At DiBruno's, I picked up a French cheese that I had tried earlier in the week and loved--I figured my friend Vince, a confirmed cheesehead like me, would also enjoy it:
then headed home, where I realized that I still needed to go back to the newsstand where I bought the papers this morning to pick up a New York Times Magazine
that was missing from our copy of the Sunday Times.
This gave me an excuse to pop my head in at Key West to check out the Eagles action.These days, clumps of people hanging outside the entrances to gay bars are a common sight. These people are smoking, something they can no longer do inside since a citywide ban on smoking in public accommodations went into effect three weeks ago.

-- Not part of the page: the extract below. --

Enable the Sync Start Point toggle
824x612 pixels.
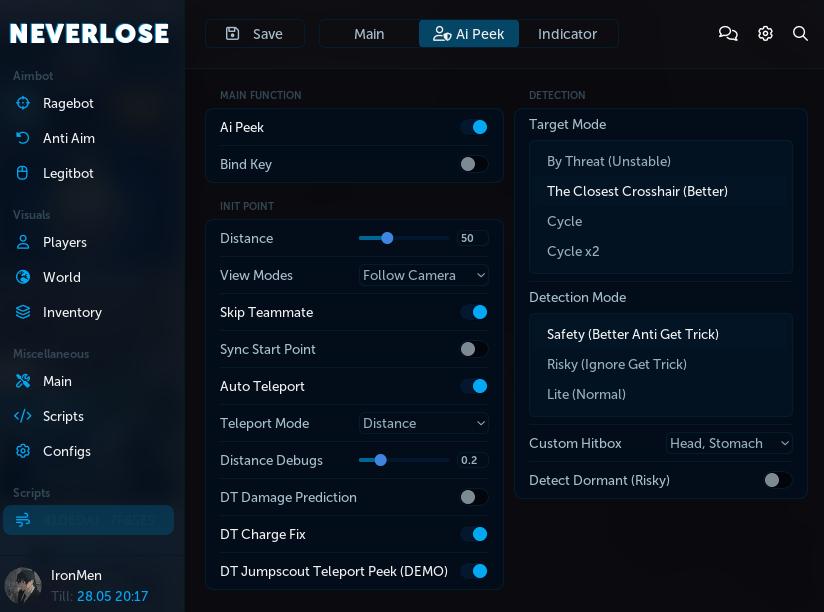(474, 349)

Over the years I've lived here, at any given time, there is exactly one gay bar in the city that draws a predominantly black clientele. Sometimes this is by design, sometimes by default. Currently, Key West is that bar, by default, but not uniformly so: on game days especially, the crowd is quite mixed racially. When the "Iggles" are playing, the management sets out a nice buffet at halftime. Today's rendition included macaroni with tomato sauce and peppers, sloppy Joes...

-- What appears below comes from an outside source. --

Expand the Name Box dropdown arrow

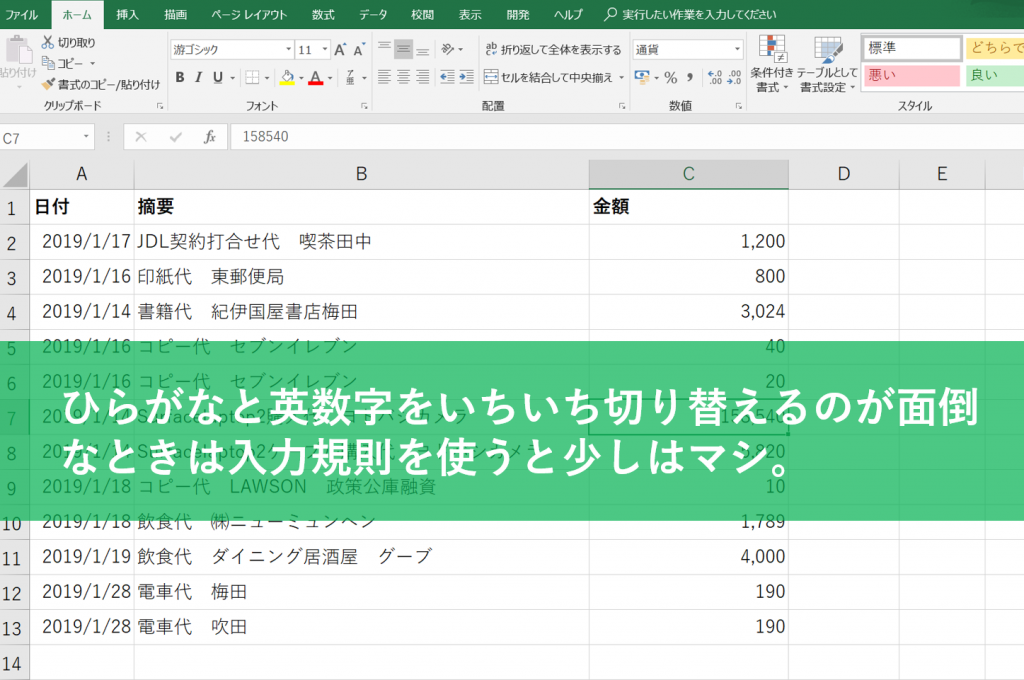[x=87, y=137]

...cheese cubes and pepperoni (not shown), cake (not shown), hot dogs and kielbasa...
...baked chicken with roasted peppers, potato salad and cole slaw.
The "AOB" in the sign announcing the beer special stands for "America's Oldest Brewery." D.G. Yuengling and Son
of Pottsville, Schuylkill County, was founded in 1829, and the Yuenglings currently running the brewery are the fifth generation of family brewers. Yuengling Lager is one of the many joys of living in eastern Pennsylvania--a beer with real body and craft-brewed character at a mass-market price. (Those who prefer the watery stuff can drink Bud Light for the same price on game days.)

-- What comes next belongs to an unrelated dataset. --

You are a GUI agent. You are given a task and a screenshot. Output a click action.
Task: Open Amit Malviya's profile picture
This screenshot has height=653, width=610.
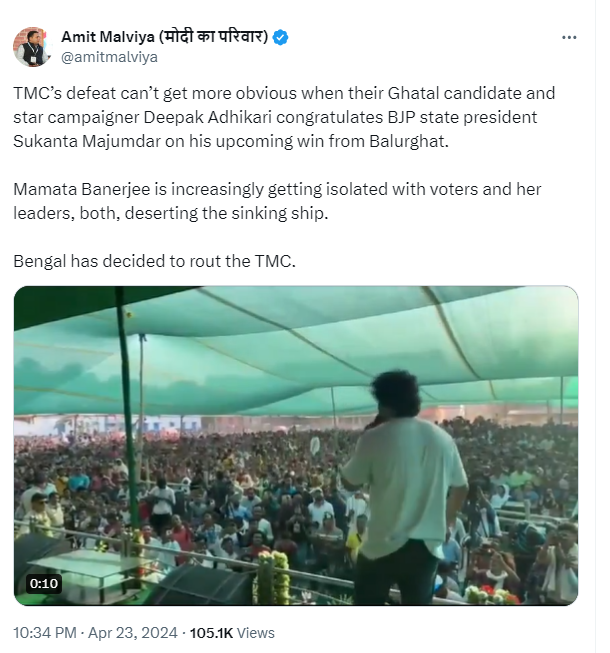coord(33,47)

I had a sloppy Joe and a Yuengling and watched the Birds spring to life in the second half of the game, something they've been doing with frightening regularity this season. I say "frightening" because the results have been disappointing as often as they've been pleasing so far. Today's game goes in the "disappointing" column, as a 62-yard touchdown pass at the last second gave the game to Tampa Bay (I didn't stick around to see the heartbreak spread across the faces of the gay tribe of Iggles Nation).
I'm going to take a short break to finish up a resume critique before turning my attention to dinner. I have jury deliberations in the morning, and there is a chance I may end up waiting until after I rise to post dinner pix. I will say this much by way of preview: I couldn't have asked for a nicer birthday present.Edited to add missing image.
Edited by MarketStEl, 22 October 2006 - 11:12 PM.